### DATASET ENTRIES
══════════

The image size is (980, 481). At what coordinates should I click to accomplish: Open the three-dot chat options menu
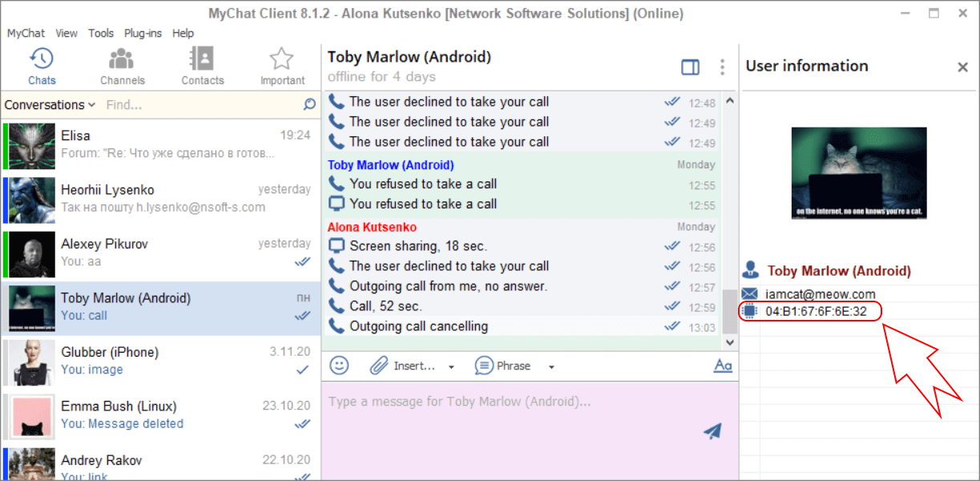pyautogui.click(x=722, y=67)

══════════

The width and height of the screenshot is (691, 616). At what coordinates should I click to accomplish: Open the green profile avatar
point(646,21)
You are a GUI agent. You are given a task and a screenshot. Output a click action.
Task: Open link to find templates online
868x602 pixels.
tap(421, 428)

══════════

### HOW TO COMPLETE THIS TASK
In the listing above, transcribe exactly everything from the line containing "The width and" down to the line containing "Task: Open link to find templates online", including both and nothing more.

### EXPECTED OUTPUT
The width and height of the screenshot is (691, 616). At what coordinates should I click to accomplish: Open the green profile avatar
point(646,21)
You are a GUI agent. You are given a task and a screenshot. Output a click action.
Task: Open link to find templates online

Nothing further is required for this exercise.